Falmouth University lecturer and games writer Hannah Wood ponders whether writing can be done upfront for story-driven games

Games writers have historically been treated as what Rhianna Pratchett dubbed 'narrative paramedics', brought in too late for an emergency operation to patch up bad story or stitch together characterisation and dialogue to fit the game design.

It often happened because the more invisible art of story and narrative design was taken on by those who can build games. Only at the point when it was too expensive to fix, the story and gameplay didn't gel, characters had no complexity, or the dialogue was hammy and without subtext, did the skill of creating story world logic, narrative structure and characterisation - expressed in actions, events, mechanics, environments and dialogue - get revealed.

As Dan Abnett said in an interview published on GamesIndustry.biz last week: "It's past time studios got past the idea that story is something anyone can do, that it's something that can be scribbled down on the fly by people whose expertise, often brilliant, lies in other areas. It's like expecting your very skilled plumber or engineer to sort out the electrics for you while he's at it."

Hannah Wood, Falmouth University

Game projects overwhelmingly start with those skilled plumbers or engineers; but, what happens when electricians who also understand the complex wiring, plumbing and engineering of the house, have a game idea? How do they find ways to bring a team together and pay plumbers and engineers?
——
- _Exercise_
Extend the article on games writing in story-driven games, picking up right after its last sentence. The lines that follow have nothing to do with this text.

- _Material provided_
——
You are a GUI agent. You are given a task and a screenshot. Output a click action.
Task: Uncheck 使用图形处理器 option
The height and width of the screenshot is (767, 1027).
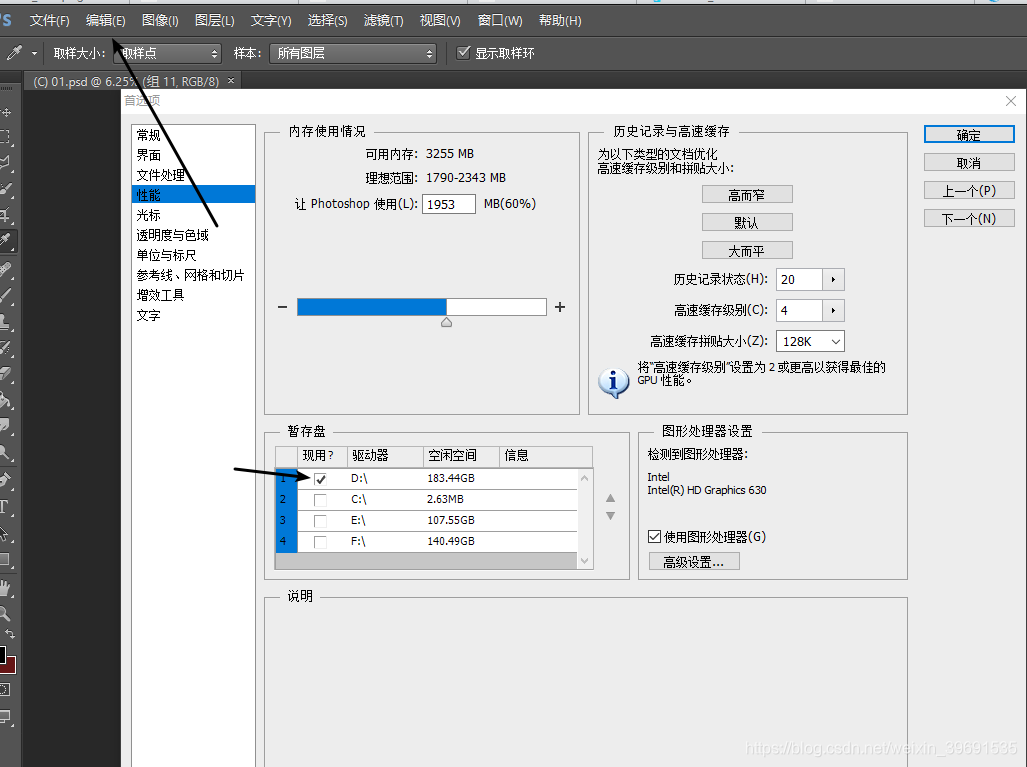654,536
——
- _Task response_
Sam Barlow is the most obvious example. He told me that he self-financed Her Story because "it felt like something that no publisher would want to fund". The outcome was a critical success that reinvented interactive storytelling, sold 100,000 in the first month and swept the board of narrative and innovation awards in 2015-16. So why isn't there a speculative script industry in games that bets on these kinds of dreams in the way the film industry does?

North by Northwest, Butch Cassidy and the Sundance Kid, Thelma & Louise, Lethal Weapon, Basic Instinct and The Matrix were all original ideas, not owned or commissioned by a studio and written by out-of-work hopefuls. At Hollywood parties, those writers were looked upon pitifully, like they must be in bad shape to be working on 'an original'. Then Butch Cassidy became 1969's highest grossing movie, a multiple-Oscar winner, and created a new business model: write first, sell later.

Not all spec scripts become successful movies, but they do introduce more diverse content - so could they work in the video game industry? Especially as game engines like Unity and Unreal become more universally accessible and hardware becomes standardised, making experimentation cheaper, increasing interactive design literacy and reducing the production time spent grappling with technology. Does that free up more time to focus on narrative innovation and its value at the start of the process?

"North by Northwest, Butch Cassidy and the Sundance Kid, Thelma & Louise, Lethal Weapon, Basic Instinct and The Matrix were all original ideas, not owned or commissioned by a studio and written by out-of-work hopefuls"

Technological advances have always impacted narrative possibilities; an early example being increased storage space enabling representation of larger narrative worlds, and aiding the popularity of adventure games in the process. Half-Life 2 was a watershed moment in game narrative, the absence of cutscenes amongst the many innovations that made it so popular. Mods of it (in the form of Dear Esther and The Stanley Parable) then went on to have huge success, inventing the story exploration game/walking sim genre that removed combat mechanics and gave narrative affect primacy over mechanical tasks like shooting and puzzle solving, lowering barriers to entry in the process.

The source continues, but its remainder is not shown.